■ Your goal
Copy the material word for word, from the line containing "Find the location" down to the line containing "coordinates (303, 48).", including both of those lines. Leave the pictures out of your copy.

== Data entries

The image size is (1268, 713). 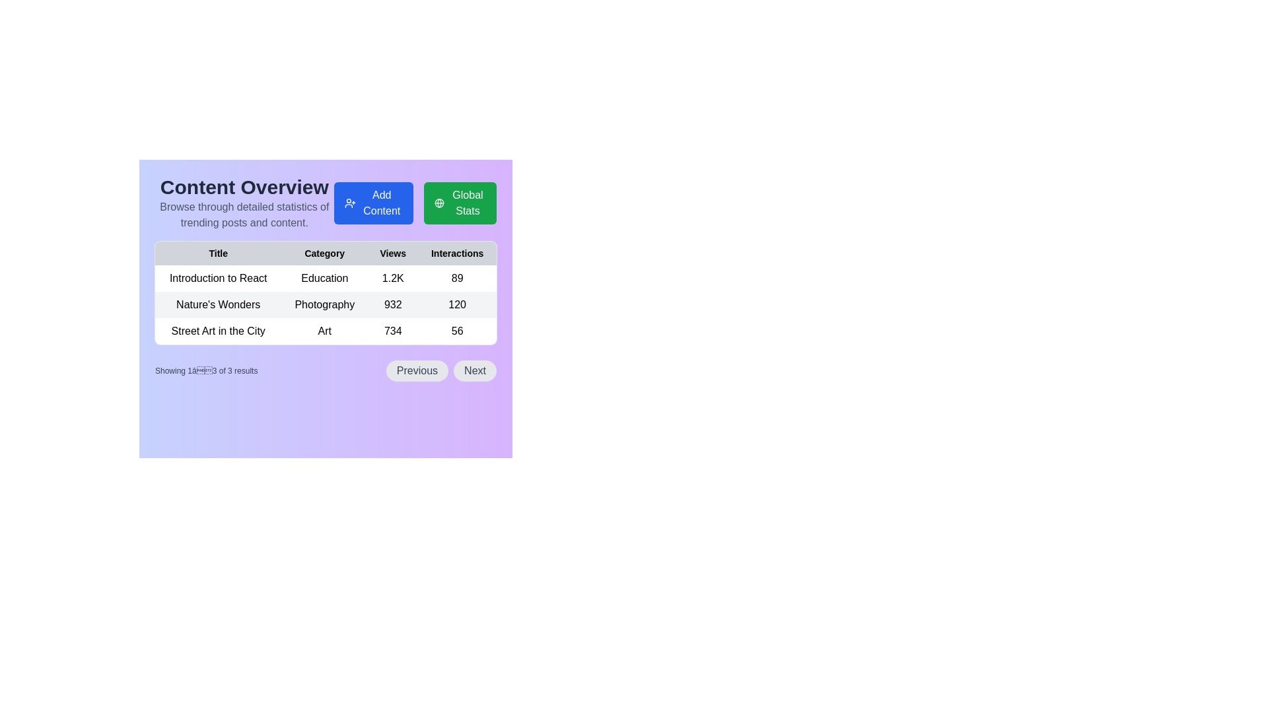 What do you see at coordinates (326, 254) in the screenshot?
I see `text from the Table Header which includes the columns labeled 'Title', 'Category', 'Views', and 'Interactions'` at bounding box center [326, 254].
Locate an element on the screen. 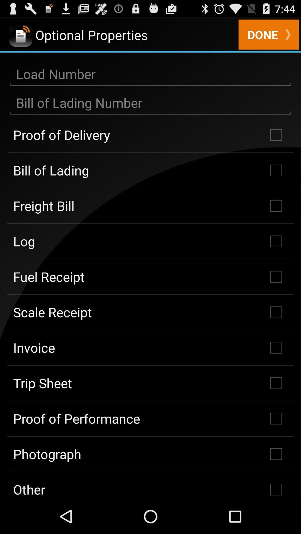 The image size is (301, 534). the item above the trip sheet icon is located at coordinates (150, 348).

====
== Data entries

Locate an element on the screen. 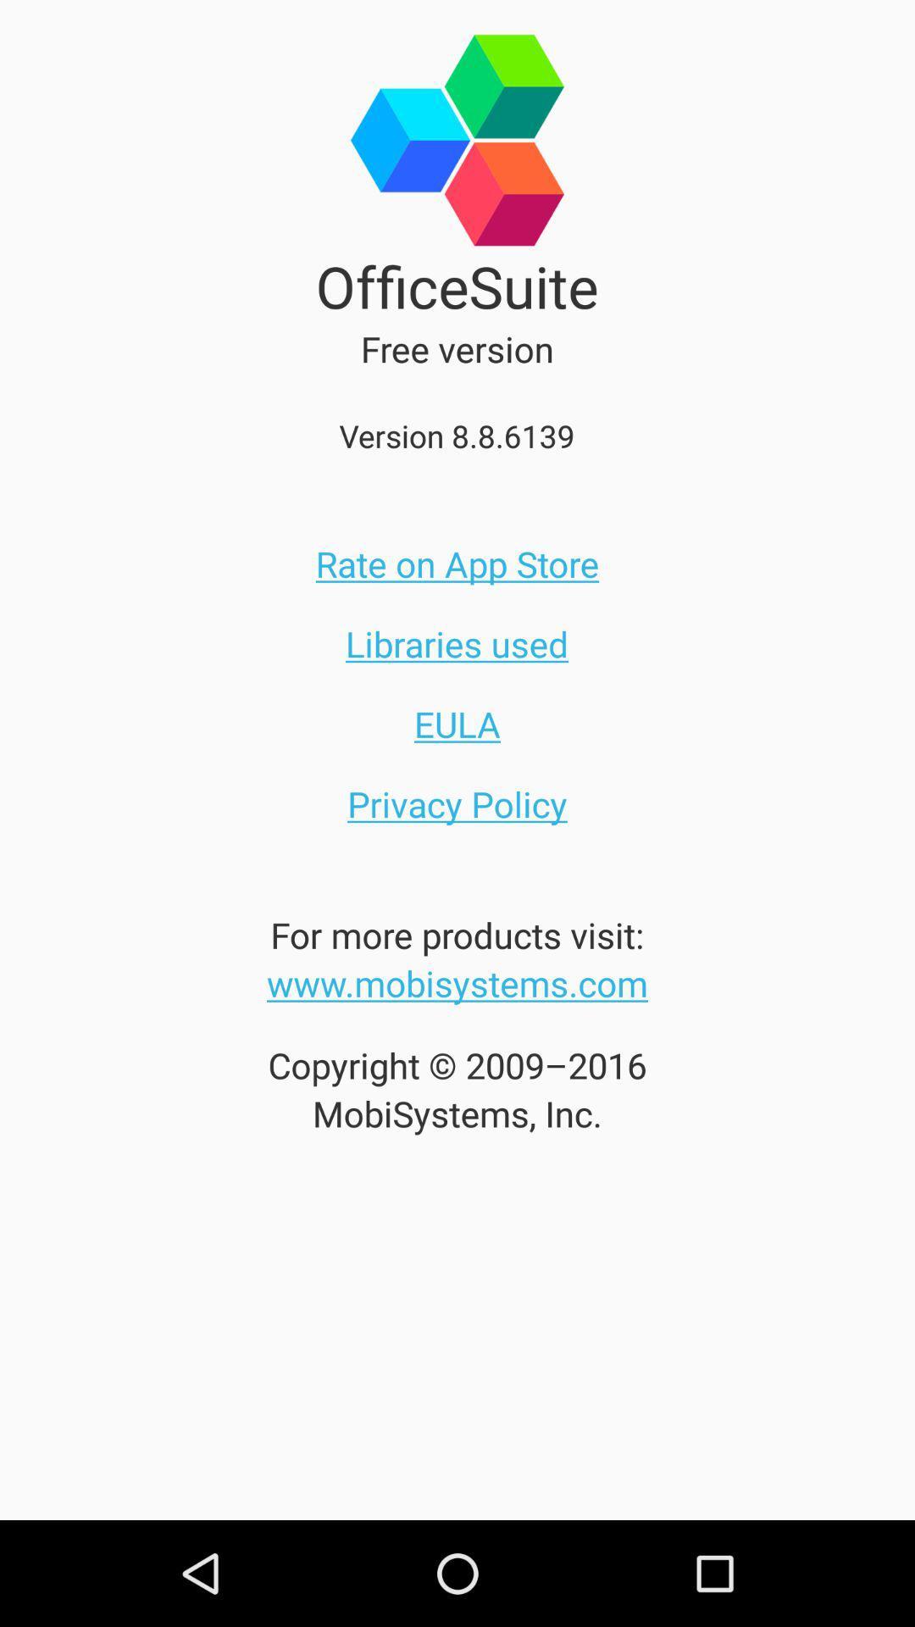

====
== Data entries

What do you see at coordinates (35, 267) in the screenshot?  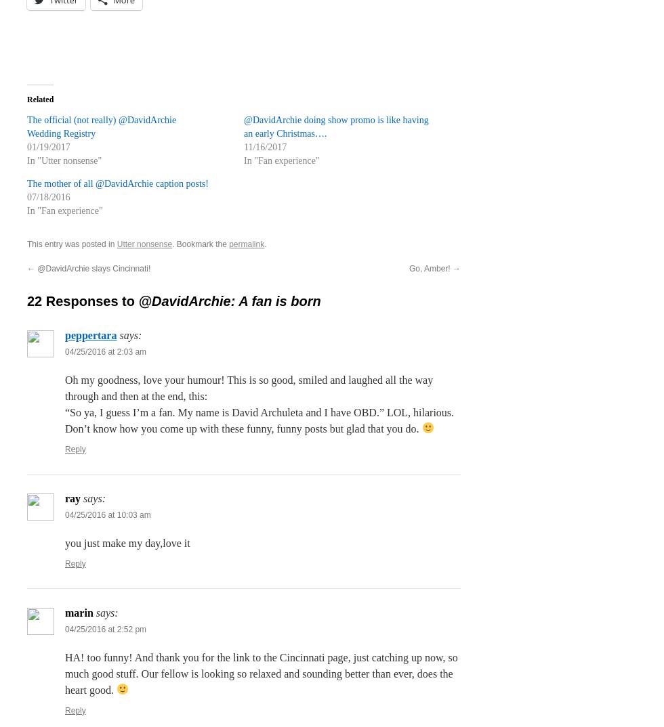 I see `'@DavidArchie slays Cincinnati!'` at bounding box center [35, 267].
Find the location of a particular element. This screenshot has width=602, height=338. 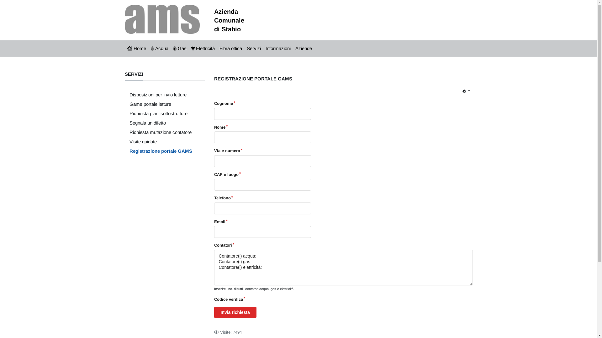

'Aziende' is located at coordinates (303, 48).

====

■ Output below
Find the location of a particular element. This screenshot has width=602, height=338. 

'Aziende' is located at coordinates (303, 48).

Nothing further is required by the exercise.